I have this code to produce an interactive visualization of a tangent plane to a function:

Clear[f]
f[x_, y_] := x^3 + 2*y^3
Manipulate[
Show[
Plot3D[f[x, y], {x, -1, 1}, {y, -1, 1}, PlotStyle -> Opacity[0.8]],
Plot3D[f[point[[1]], point[[2]]] +
Limit[(f[point[[1]] + h, point[[2]]] - f[point[[1]], point[[2]]])/
h, h -> 0]*(x - point[[1]]) +
Limit[(f[point[[1]], point[[2]] + h] - f[point[[1]], point[[2]]])/
h, h -> 0]*(y - point[[2]]), {x, -1, 1}, {y, -1, 1},
PlotStyle -> Opacity[0.8], MeshStyle -> Gray]],
{{point, {0, 0}}, {-1, -1}, {1, 1}},
SaveDefinitions -> True]


It is, however, extremely slow. I suspect that the reason is that I unnecessarily compute the partial derivatives over and over again inside the second Plot3D, so my question is: how to change it?

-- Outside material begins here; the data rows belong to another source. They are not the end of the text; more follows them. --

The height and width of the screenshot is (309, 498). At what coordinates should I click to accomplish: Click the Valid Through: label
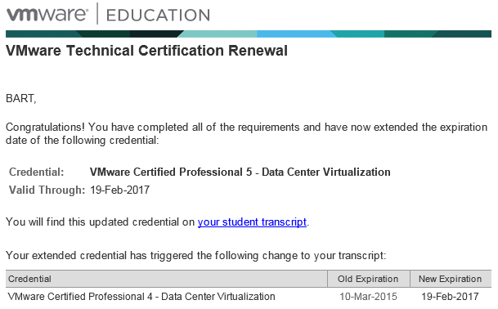point(47,190)
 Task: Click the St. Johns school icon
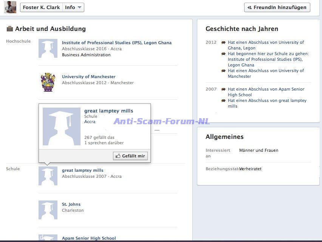[48, 210]
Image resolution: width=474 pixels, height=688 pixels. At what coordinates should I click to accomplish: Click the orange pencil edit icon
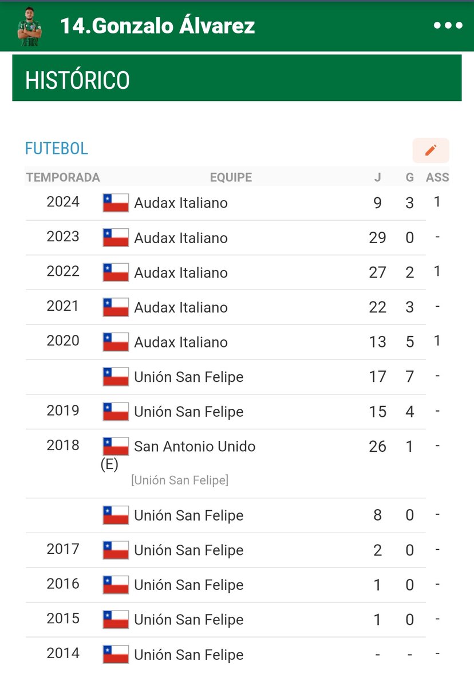430,150
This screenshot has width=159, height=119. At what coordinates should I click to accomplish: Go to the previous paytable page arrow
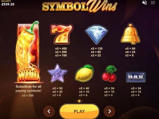click(x=49, y=111)
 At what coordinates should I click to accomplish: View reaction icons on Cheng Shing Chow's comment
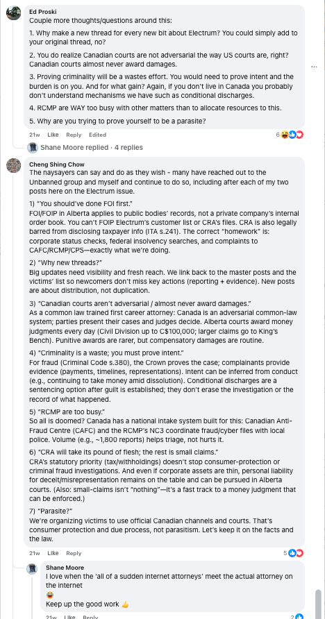[295, 553]
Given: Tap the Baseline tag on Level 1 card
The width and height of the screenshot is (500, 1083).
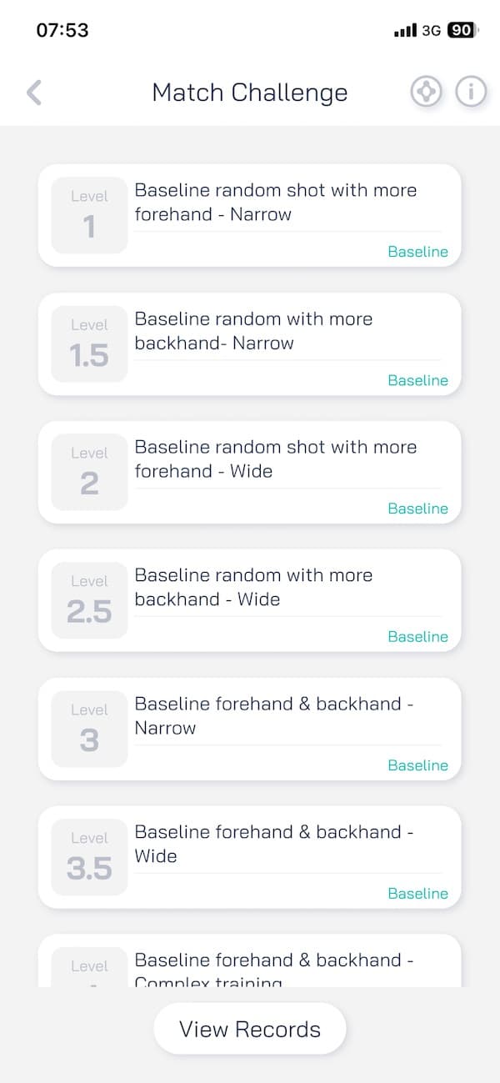Looking at the screenshot, I should coord(418,252).
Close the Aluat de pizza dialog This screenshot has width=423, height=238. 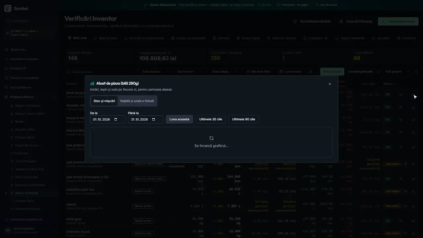click(329, 84)
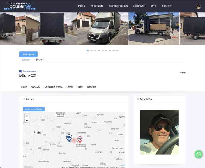
Task: Go to Poptat přepravu in navigation
Action: [118, 6]
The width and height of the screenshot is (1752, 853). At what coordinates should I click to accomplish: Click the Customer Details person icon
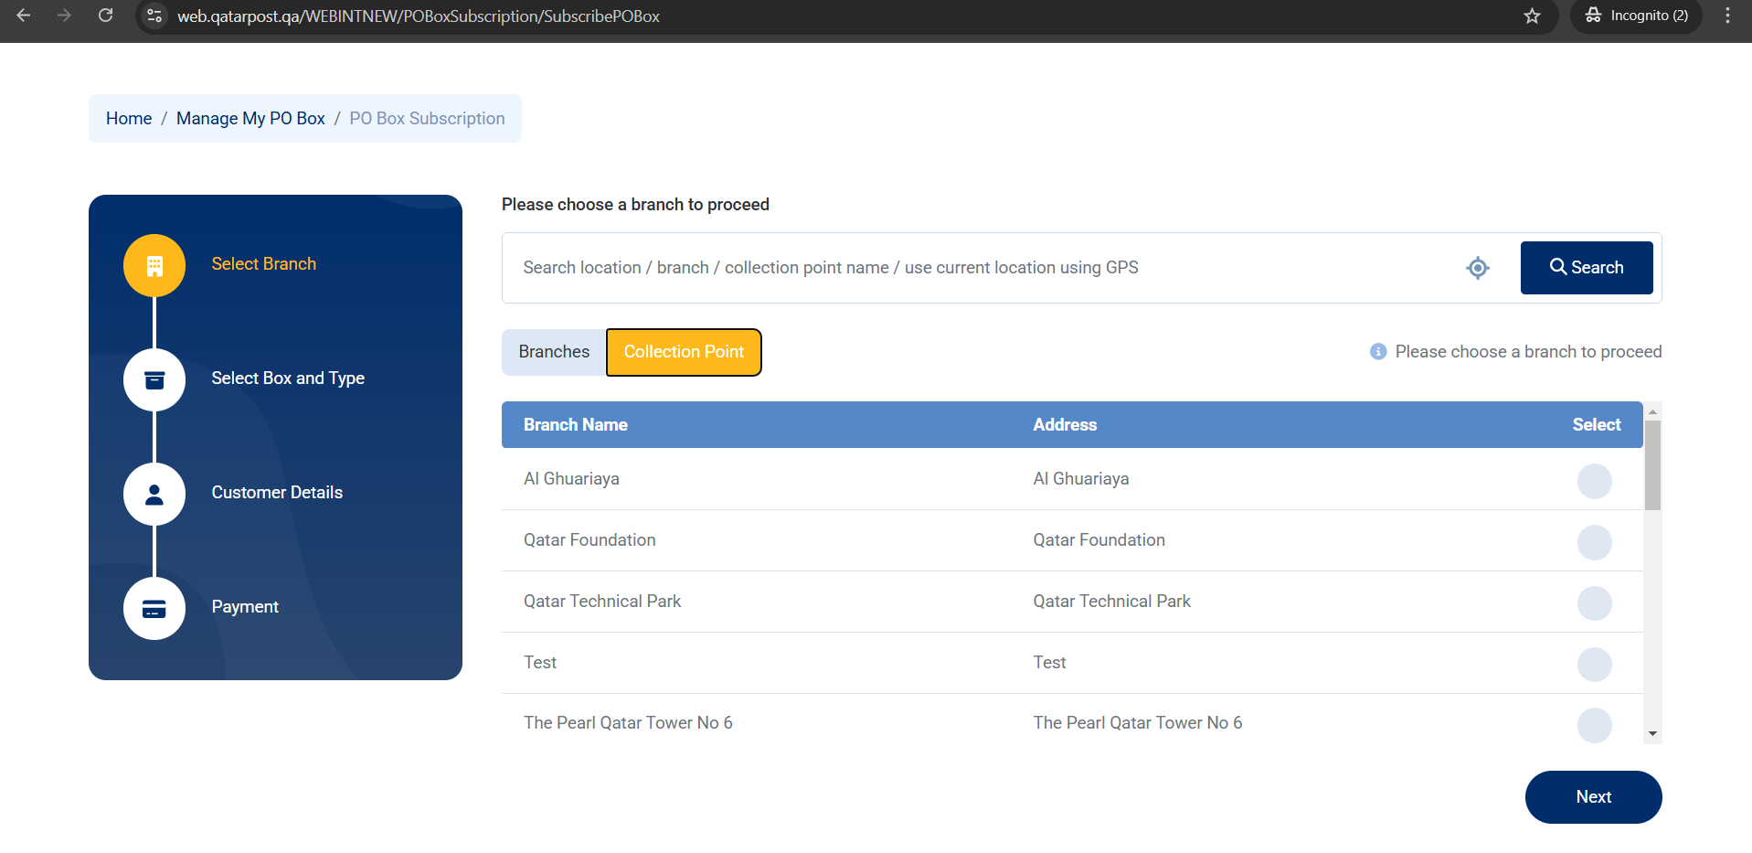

Note: I am using the above code also for other functions as discussed here, and that is the reason for the Limit in computation of partial derivatives.

-

Simply move the derivative computation outside the scope of the Manipulate, using either D or Limit.

f[x_, y_] = x^3 + 2 y^3;
fx[x_, y_] = D[f[x, y], x];
fx[x_, y_] = Limit[(f[x + h, y] - f[x, y])/h, h -> 0];
fy[x_, y_] = D[f[x, y], y];
fy[x_, y_] = Limit[(f[x, y + h] - f[x, y])/h, h -> 0]
Manipulate[
x0 = p[[1]]; y0 = p[[2]];
Show[{
Plot3D[{f[x, y],
f[x0, y0] + fx[x0, y0] (x - x0) + fy[x0, y0] (y - y0)},
{x, -2, 2}, {y, -2, 2}, BoxRatios -> {1, 1, 1},
PlotRange -> {{-2, 2}, {-2, 2}, {-25, 25}},
PlotStyle -> {Directive[Opacity[0.6]],
Directive[Orange, Opacity[0.6]]},
ViewPoint -> {2.5, -2, 1}, ClippingStyle -> None],
Graphics3D[{PointSize[Large],
Point[{p[[1]], p[[2]], f[p[[1]], p[[2]]]}]}]
}],
{{p, {1, 1}}, {-1, -1}, {2, 2}}]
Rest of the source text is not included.